L’incompréhension et surtout la colère, voilà les deux sentiments dominant du côté du quartier Mamadou, situé dans le troisième arrondissement de la commune de Franceville, dans le chef-lieu de la province du Haut-Ogooué. Pour cause, quatre (4) présumés agresseurs d’un adolescent au nom de Caleb Sandjo ont été relaxés par la justice, alors même qu’ils avaient été clairement identifiés par leur victime, à la suite d’une violente attaque qui a failli coûter la vie au jeune homme. Une décision jugée incompréhensible, au regard de la gravité des faits reprochés.
Les images de blessures du jeunes Caleb Sandjo à elles seules témoignent de la violence et de l’acharnement dont ont fait montre les indélicats vis-à-vis du jeune homme.
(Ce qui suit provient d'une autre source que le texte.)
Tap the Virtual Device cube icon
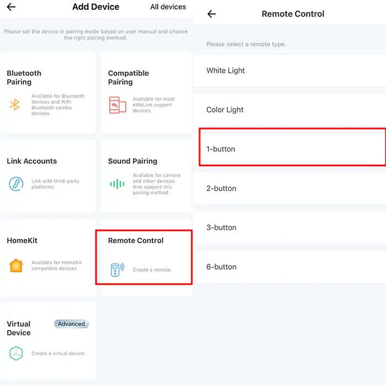This screenshot has width=386, height=386. (x=16, y=353)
Une violence qui s’est soldée par une hospitalisation de la victime en soins intensifs au Centre Hospitalier Universitaire Amissa Bongo (CHUAB), où il était dans un coma pendant un mois.
Identifiés par le jeune Caleb, les agresseurs avaient tous reconnu les faits devant les enquêteurs. Des aveux qui avaient conduit à leur incarcération à la Prison centrale de Franceville (Yéné). Seulement, la décision rendue par le tribunal constitue un rebondissement inattendu dans l’affaire. Comment peut-on comprendre que les quatre agresseurs soient relaxés, alors qu’ils aient été identifiés par la victime, en plus de leurs aveux ?
Les parents du jeune homme peinent à comprendre le revirement de la situation :
« Notre fils a frôlé la mort. Il a passé un mois dans le coma après cette agression. Aujourd’hui, voir les personnes accusées de l’avoir presque tué circuler librement est une véritable douleur pour toute la famille ». Désormais c’est une inquiétude légitime qui habite ces derniers, mais aussi les habitants du quartier Mamadou.
Les autorités compétentes sont appelées à faire la lumière dans cette affaire. Pour l’heure, Caleb Sandjo poursuit ses soins afin de retrouver ses facultés physiques.